Repeat the listing in full, preserving every character.

[AVAILABLE DATA — start]

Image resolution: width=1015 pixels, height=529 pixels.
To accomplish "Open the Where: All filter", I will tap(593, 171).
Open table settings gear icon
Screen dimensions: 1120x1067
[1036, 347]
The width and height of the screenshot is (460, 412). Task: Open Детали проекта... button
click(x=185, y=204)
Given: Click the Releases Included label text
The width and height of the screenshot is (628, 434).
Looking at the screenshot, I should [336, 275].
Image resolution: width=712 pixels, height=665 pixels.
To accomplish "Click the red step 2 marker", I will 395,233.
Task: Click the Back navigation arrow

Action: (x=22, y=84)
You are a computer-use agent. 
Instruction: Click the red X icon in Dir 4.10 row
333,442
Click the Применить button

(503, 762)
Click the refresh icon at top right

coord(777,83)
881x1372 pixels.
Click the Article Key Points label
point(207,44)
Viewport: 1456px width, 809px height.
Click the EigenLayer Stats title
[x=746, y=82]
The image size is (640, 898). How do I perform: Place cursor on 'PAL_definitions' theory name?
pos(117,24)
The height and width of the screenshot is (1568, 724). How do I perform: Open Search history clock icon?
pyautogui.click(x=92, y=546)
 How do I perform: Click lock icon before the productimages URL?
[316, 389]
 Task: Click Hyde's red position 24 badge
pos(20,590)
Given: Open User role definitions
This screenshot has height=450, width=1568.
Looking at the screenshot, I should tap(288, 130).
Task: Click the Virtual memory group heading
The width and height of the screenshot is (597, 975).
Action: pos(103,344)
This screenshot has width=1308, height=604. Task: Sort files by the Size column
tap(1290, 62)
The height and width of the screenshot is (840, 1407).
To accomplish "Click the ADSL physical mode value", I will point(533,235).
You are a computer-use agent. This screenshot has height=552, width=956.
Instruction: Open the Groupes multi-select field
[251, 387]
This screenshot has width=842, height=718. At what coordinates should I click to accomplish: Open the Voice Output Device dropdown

[AVAILABLE DATA — finish]

-- SOLUTION TO THIS TASK --
Image resolution: width=1015 pixels, height=529 pixels.
To accomplish "Open the Where: All filter", I will tap(593, 171).
Open table settings gear icon
Screen dimensions: 1120x1067
[1036, 347]
The width and height of the screenshot is (460, 412). Task: Open Детали проекта... button
click(x=185, y=204)
Given: Click the Releases Included label text
The width and height of the screenshot is (628, 434).
Looking at the screenshot, I should [336, 275].
Image resolution: width=712 pixels, height=665 pixels.
To accomplish "Click the red step 2 marker", I will 395,233.
Task: Click the Back navigation arrow

Action: (x=22, y=84)
You are a computer-use agent. 
Instruction: Click the red X icon in Dir 4.10 row
333,442
Click the Применить button

(503, 762)
Click the refresh icon at top right

coord(777,83)
881x1372 pixels.
Click the Article Key Points label
point(207,44)
Viewport: 1456px width, 809px height.
Click the EigenLayer Stats title
[x=746, y=82]
The image size is (640, 898). How do I perform: Place cursor on 'PAL_definitions' theory name?
pos(117,24)
The height and width of the screenshot is (1568, 724). How do I perform: Open Search history clock icon?
pyautogui.click(x=92, y=546)
 How do I perform: Click lock icon before the productimages URL?
[316, 389]
 Task: Click Hyde's red position 24 badge
pos(20,590)
Given: Open User role definitions
This screenshot has height=450, width=1568.
Looking at the screenshot, I should tap(288, 130).
Task: Click the Virtual memory group heading
The width and height of the screenshot is (597, 975).
Action: pos(103,344)
This screenshot has width=1308, height=604. Task: Sort files by the Size column
tap(1290, 62)
The height and width of the screenshot is (840, 1407).
To accomplish "Click the ADSL physical mode value", I will point(533,235).
You are a computer-use agent. This screenshot has height=552, width=956.
Instruction: Open the Groupes multi-select field
[251, 387]
This screenshot has width=842, height=718. At what coordinates should I click to accomplish: Open the Voice Output Device dropdown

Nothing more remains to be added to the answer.